Une nuit remplie d’art au couvent de Le Corbusier
© Alexander D'Hiet

Qui aimeriez-vous rencontrer?

"J’apprécie particulièrement les rencontres spontanées. Récemment, lors d’une visite au sublime Noguchi Museum à New York, une expérience très émouvante, quelqu’un m’a abordée et, de but en blanc, m’a demandé si j’étais sculptrice. Cela a donné lieu à une conversation surprenante et inattendue. Il s’est avéré que cet homme était architecte et auteur de quelques ouvrages. Les plus belles rencontres sont celles auxquelles on ne s’attend pas. Elles peuvent se produire avec une personne, mais aussi avec la force de la nature ou ses récits silencieux."

Qu’est-ce qui fait votre journée?

"Récemment, nous avons lancé un nouveau projet familial dans les Marches, une région moins connue d’Italie: elle se trouve à hauteur de la Toscane, côté Adriatique. Nous y rénovons une ancienne ferme et ses granges pour en faire un lieu de vie et de travail. La propriété compte déjà une quarantaine d’oliviers, mais nous aimerions également y cultiver des agrumes et toutes sortes d’aromates. L’idée est d’y passer quelques mois par an."

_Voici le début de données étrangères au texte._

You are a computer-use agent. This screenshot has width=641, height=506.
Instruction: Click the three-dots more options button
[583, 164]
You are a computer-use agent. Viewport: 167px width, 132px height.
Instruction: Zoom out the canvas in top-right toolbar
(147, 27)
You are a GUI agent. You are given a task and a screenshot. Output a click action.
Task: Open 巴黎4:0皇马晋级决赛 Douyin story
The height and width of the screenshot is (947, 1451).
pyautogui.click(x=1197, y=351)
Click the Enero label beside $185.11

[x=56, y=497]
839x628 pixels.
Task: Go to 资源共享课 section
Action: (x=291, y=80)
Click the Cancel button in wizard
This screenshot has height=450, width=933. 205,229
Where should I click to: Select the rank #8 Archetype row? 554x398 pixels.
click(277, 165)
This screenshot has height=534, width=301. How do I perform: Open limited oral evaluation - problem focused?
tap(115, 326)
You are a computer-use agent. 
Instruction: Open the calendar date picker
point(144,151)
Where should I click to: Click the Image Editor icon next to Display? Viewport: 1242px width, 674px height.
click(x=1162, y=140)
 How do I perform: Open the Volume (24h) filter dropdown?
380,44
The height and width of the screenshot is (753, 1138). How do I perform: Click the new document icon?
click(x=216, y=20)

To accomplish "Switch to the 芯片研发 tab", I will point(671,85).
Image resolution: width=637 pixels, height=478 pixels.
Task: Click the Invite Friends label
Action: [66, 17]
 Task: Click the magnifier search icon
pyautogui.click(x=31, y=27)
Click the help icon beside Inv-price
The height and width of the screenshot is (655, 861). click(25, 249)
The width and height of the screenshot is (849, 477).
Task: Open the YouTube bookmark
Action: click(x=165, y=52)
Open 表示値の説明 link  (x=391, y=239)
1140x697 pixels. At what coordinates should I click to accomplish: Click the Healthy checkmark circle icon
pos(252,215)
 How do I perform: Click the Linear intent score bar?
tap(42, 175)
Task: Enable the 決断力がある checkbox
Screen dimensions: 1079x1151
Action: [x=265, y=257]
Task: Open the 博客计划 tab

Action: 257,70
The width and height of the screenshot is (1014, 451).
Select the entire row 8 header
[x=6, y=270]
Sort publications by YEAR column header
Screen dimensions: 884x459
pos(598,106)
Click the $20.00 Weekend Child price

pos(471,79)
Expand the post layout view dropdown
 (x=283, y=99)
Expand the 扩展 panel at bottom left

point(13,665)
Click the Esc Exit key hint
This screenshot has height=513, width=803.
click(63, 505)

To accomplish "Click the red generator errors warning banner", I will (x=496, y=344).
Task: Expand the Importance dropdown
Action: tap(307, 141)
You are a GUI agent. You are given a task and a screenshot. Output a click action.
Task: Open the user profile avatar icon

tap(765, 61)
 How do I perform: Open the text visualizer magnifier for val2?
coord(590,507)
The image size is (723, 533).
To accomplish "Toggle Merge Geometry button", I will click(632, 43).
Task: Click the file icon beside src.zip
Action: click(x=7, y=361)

"Quand je suis à Bruxelles, je profite peu de la dynamique de la ville, car je passe énormément de temps dans mon atelier de Zaventem. Comme je ne suis jamais chez moi, je pourrais tout aussi bien vivre ailleurs, là où se trouve mon atelier. En Italie, nous voulons que cet endroit devienne un espace de création et de ressourcement. Il y aura du travail dans le verger et l’oliveraie, et nous souhaitons y mener une vie plus en phase avec la nature. J’ai grandi à la campagne et je ressens le besoin de renouer avec la terre."

Avez-vous fait votre chemin?

"À mesure que j’évolue en tant qu’artiste, je jouis d’une liberté créative croissante. La plupart du temps, je réalise des sculptures dans mon atelier, mais il m’arrive aussi de concevoir des installations, en dialogue avec un client ou en interaction directe avec l’espace. Quand je vais installer l’œuvre, je l’ajuste toujours sur place: les clients ne savent donc jamais exactement à quoi ressemblera mon travail une fois terminé. Je montre une idée de base, mais je ne réalise jamais de croquis détaillé. Mes clients me disent de plus en plus souvent: ‘Nous respectons votre vision, laissez libre cours à votre créativité’, et c’est un vrai bonheur."